Anne and Tony Hill, two of the founding members of the Stoughton Village Players Theatre group, stand in front of the art deco-themed sign after the playhouse and auditorium building was officially named for them on Tuesday, Dec. 21.

The Stoughton Village Players has dedicated its auditorium to commemorate those who founded the group a half-century ago.

On Tuesday, Dec. 21, the Stoughton Village Players board revealed a designation in the lobby of the playhouse building, at 255 E. Main St., recognizing the efforts of Tony and Anne Hill by renaming the auditorium after the couple. The recognition is meant not only for the Hills’ efforts to start the Village Players, but also for their continued work in the last five decades, a news release written by Dan Preuher posted on the Village Players’ website states.

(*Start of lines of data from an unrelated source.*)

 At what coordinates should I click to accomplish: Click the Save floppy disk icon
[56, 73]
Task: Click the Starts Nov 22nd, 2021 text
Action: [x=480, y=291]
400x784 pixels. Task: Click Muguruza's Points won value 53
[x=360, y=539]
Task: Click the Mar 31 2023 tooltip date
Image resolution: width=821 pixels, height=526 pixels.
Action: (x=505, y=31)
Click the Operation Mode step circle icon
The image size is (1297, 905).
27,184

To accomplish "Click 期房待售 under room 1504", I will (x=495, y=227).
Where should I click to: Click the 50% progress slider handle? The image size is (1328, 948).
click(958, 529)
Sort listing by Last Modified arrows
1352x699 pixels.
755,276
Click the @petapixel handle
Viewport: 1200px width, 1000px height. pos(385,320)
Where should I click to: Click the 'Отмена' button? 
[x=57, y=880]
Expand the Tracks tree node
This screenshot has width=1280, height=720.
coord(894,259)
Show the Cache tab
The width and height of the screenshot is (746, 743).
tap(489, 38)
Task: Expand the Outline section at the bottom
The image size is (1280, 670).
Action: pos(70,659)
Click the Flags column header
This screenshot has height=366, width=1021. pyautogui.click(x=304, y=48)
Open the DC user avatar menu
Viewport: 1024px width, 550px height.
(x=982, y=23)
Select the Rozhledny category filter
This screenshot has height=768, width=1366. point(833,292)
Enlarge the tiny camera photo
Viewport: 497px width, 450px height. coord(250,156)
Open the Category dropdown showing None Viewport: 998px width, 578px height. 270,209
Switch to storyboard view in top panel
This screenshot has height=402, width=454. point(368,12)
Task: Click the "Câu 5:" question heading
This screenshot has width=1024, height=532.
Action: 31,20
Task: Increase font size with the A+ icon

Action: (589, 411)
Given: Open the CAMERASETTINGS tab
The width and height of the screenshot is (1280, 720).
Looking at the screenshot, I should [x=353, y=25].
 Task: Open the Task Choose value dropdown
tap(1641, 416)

“The Board could think of no better way to start off this special time than with acknowledging our founders,” the release on the website states. “As Tony said at the unveiling event, there were many that met in MaryLou Fendrick’s kitchen in 1972 with an idea to start a theater group so he wanted to accept the recognition on their behalf. 

“He also mentioned that SVP is the sum of many people’s hard work, and he was humbled that he and Anne were singled out,” the post states.

The Village Players were established in the fall of 1972, starting with a dozen people initially gathering at the Fendrick’s house and being helped along with the assistance of professional theater specialists. The group’s first production, “Spoon River Anthology,” was performed in the basement of the old Junior High School in 1973, and its first major production of “A Thurber Carnival'' came a year later in 1974, according to history published on the Village Players’ website.

The Hills were a “driving force” for the Village Players, the release states. Tony, who served as the group's president, arranged to have a performing space in the upstairs of the senior center, which at that time was housed in the Our Saviors Lutheran Church, according to the online history. Tony purchased what is now the Village Players’s current building in the 1990’s after the Badger Theatre had vacated it after its founding nearly a century earlier.

The Village Players later bought the theater building outright from the Hill family in 2004 after years of fundraising and work to change the building from a movie theater to one that instead featured a performing stage.

“In an organization of volunteers and teams of people all contributing their time and talents, it is often difficult to pick anyone out of the crowd for special recognition… but this was a no-brainer,” the post reads. “We were lucky to have Tony and Anne there at the beginning and even luckier that they are still here making sure we create, evolve and build for our next 50 years.”